“No, no, no. They’re drones,” Beckel said.
Over the next three days, the story appeared on blogs, was tweeted and re-tweeted. It had all the makings of a great rumor. It combined two ideas that many people already believed to be true: that domestic use of drone aircraft was soon to increase, and that President Obama has used environmentalism as a cover for government overreach.
On June 5, the falsehood hit a growth spurt.
“Republican lawmakers are demanding answers today after learning the Environmental Protection Agency has been using aerial spy drones for years to spy on cattle ranchers,” Fox News Channel’s Megyn Kelly told viewers. “These are the same drones we use to track down al-Qaeda terrorists, flying over Nebraska and Iowa.” Asked about the source of Kelly’s report, a Fox News Channel spokeswoman declined to comment for the record.
Two days later, “The Daily Show” made fun of Kelly but repeated the falsehood: “Those aren’t the same drones!” Comedy Central’s host Jon Stewart said.
On June 6, the fast-moving rumor made it to Capitol Hill.
“The Obama Administration has, once again, stepped way over the line,” Rep. Denny Rehberg (R-Mont.) said in a news release. He was sending a letter to the EPA, responding to “reports” about drone use. “First they wanted to expand their authority to regulate water, and now they want to use air drones to spy on American citizens.”
On the same day, an editorial in Investors Business Daily described “drone” flights. At EPA headquarters, a spokesman said, the first inquiries about EPA drones began coming in. Representatives said they weren’t true.
Too late. The day after that, three more congressmen complained. Reps. Todd Akin (R-Mo.) and Tom Latham (R-Iowa) wrote their own letters about the reports of drones. And Rep. Jeff Fortenberry (R-Neb.) described his worries about drones in the “AgMinute” radio address released weekly by the House Agriculture Committee. Fortenberry cited “press reports” that the EPA “has been using military-style drone planes to secretly observe livestock operations.”
Here was the echo chamber at its peak. Fortenberry himself had signed the original, drone-free letter from the Nebraska delegation, whose misinterpretation had begun the drone rumors in the first place.
At this point, nine days later, the false reports about his own statement had reverberated around the country, and found their way back to Fortenberry. And the lawmaker appeared to treat them as something new — and alarming.
Fortenberry’s radio address set off a new round of echoes, with online outlets repeating his worries about the drones.
In the days since, the truth has begun, slowly, to rouse itself and stagger after the lie.

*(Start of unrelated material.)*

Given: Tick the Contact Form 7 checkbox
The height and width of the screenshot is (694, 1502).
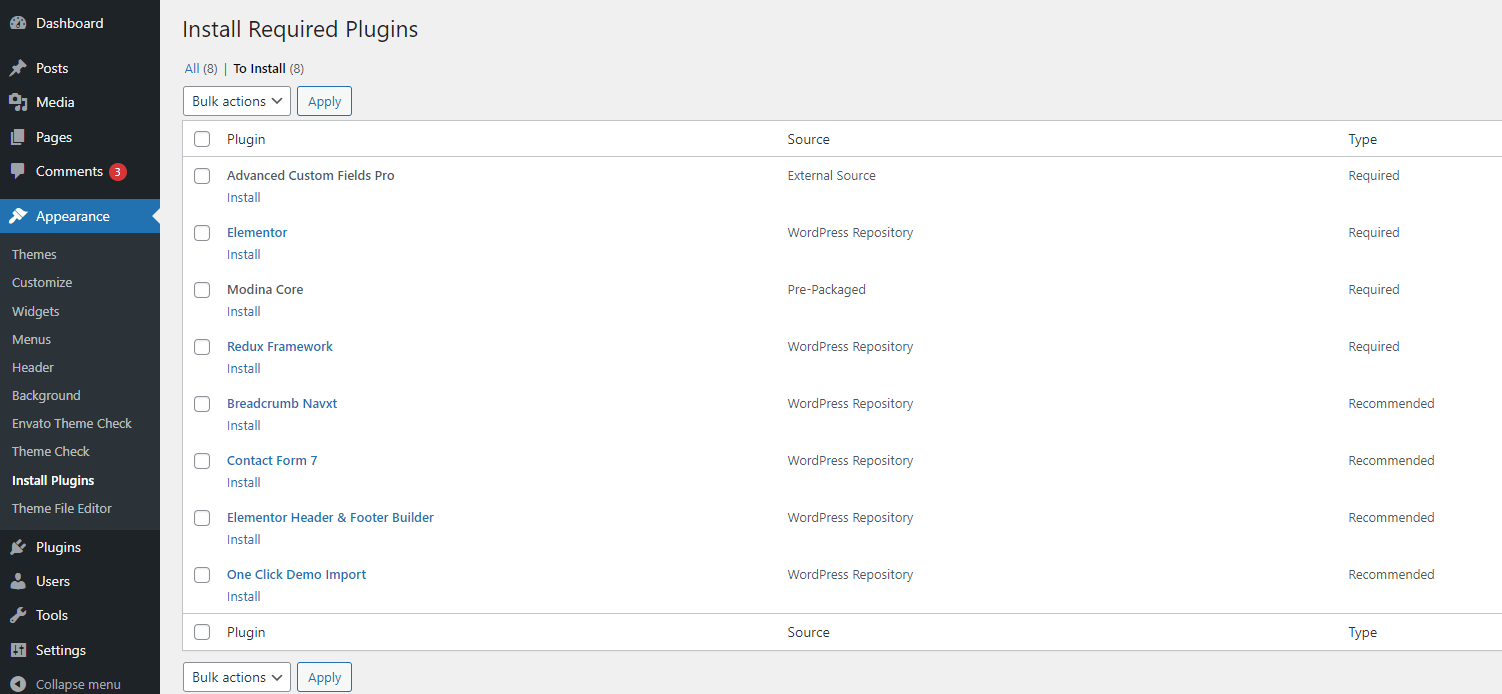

A spokeswoman for Fortenberry said he now accepts the EPA’s account that no drones exist. Fox News said on June 10 and 14 that the flights were done by planes, not drones. On Monday, a day after this story appeared in The Washington Post, Fox’s Megyn Kelly read a “clarification” on air:
“We identified and discussed the aircraft as being unmanned drones,” Kelly said. “In fact, the EPA is flying these missions and taking pictures from manned aircraft. We apologize for the confusion.”
On Friday, after a Post inquiry, PJMedia told its readers the same thing: “We’re happy to report that the EPA denies this.”
Other conservative media outlets such as the Daily Caller and the New American, which had reported on the EPA drones, also told readers that the agency denied their existence.
But the falsehood was far ahead, still replicating itself. By week’s end, the second Daily Caller report — which said the drones did not exist — had been posted just 14 times on Twitter, and recommended by 30 people on Facebook.
The first article, which said the drones were real, was still going: It had 233 Twitter mentions, and 661 recommendations on Facebook. No, wait, 662.
Staff writer Rosalind S. Helderman and staff researcher Alice Crites contributed to this report.